Open micrem73 opened 3 weeks ago

micrem73 commented 3 weeks ago

Bug description

steps to reproduce the issue:

  1. litgpt chat checkpoints/mistralai/Mistral-7B-Instruct-v0.3 --max_new_tokens 2048
  2. enter any prompt

I get answer with no space between words, i.e.: "Hello!I'mjustacomputerprogram,soIdon'thavefeelingslikeahumandoes.ButI'mheretohelpyouwithanyquestionsortasksyoumighthave!HowcanIassistyoutoday?"

Here is the full log:

⚡ ~ litgpt chat checkpoints/mistralai/Mistral-7B-Instruct-v0.3 --max_new_tokens 2048 {'access_token': None, 'checkpoint_dir': PosixPath('checkpoints/mistralai/Mistral-7B-Instruct-v0.3'), 'compile': False, 'max_new_tokens': 2048, 'multiline': False, 'precision': None, 'quantize': None, 'temperature': 0.8, 'top_k': 50, 'top_p': 1.0} Now chatting with Mistral-7B-Instruct-v0.3. To exit, press 'Enter' on an empty prompt.

Seed set to 1234

Prompt: hi, how are you?

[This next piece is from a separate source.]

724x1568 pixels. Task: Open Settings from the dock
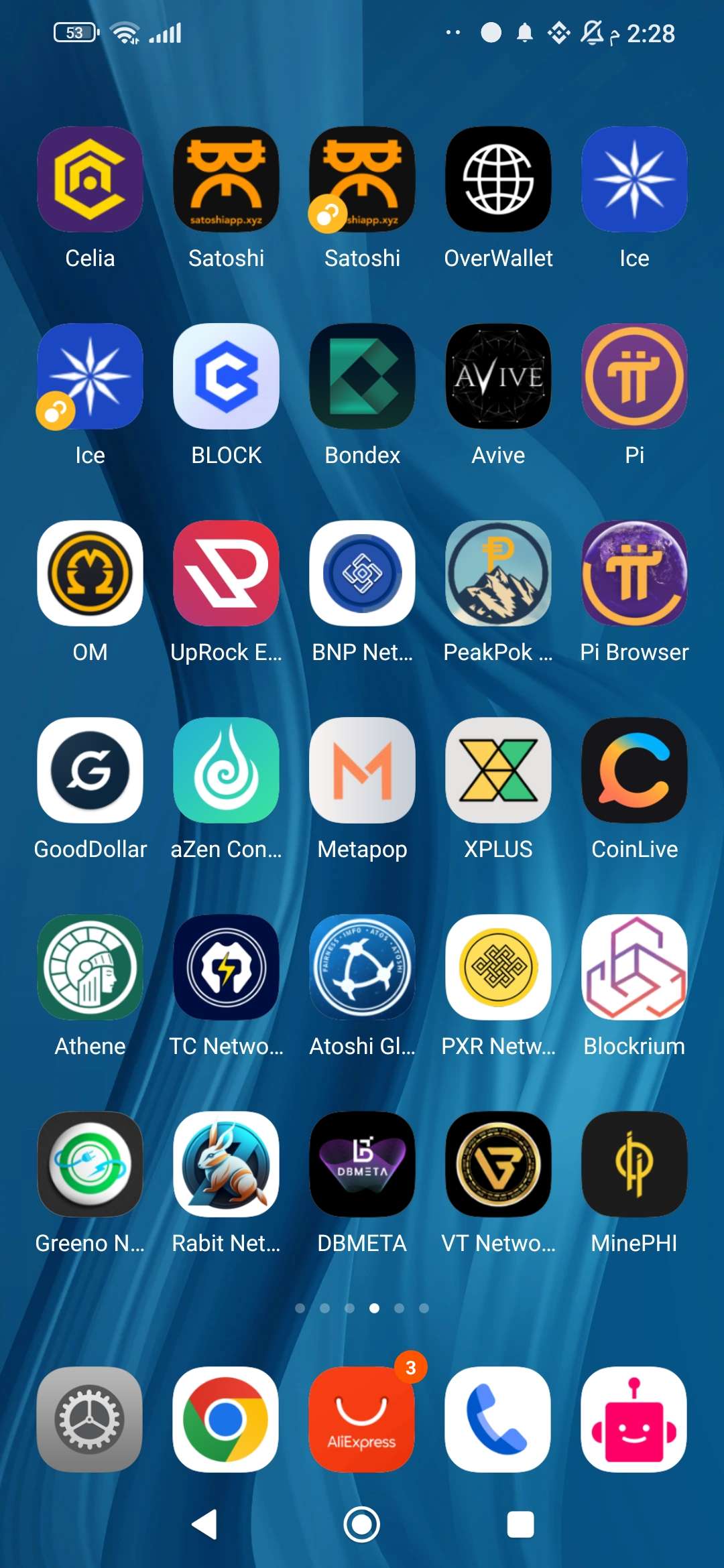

Reply: Hello!I'mjustacomputerprogram,soIdon'thavefeelingslikeahumandoes.ButI'mheretohelpyouwithanyquestionsortasksyoumighthave!HowcanIassistyoutoday? Time for inference: 3.55 sec total, 12.96 tokens/sec, 46 tokens

What operating system are you using?

Unknown

LitGPT Version

⚡ ~ pip show litgpt | grep Version
Version: 0.5.2 Version 2.0, January 2004 Licensed under the Apache License, Version 2.0 (the "License");

rasbt commented 3 weeks ago

Thanks for flagging this. I know Mistral is using their own tokenizer, but I could swear this worked before. Something to look into some time.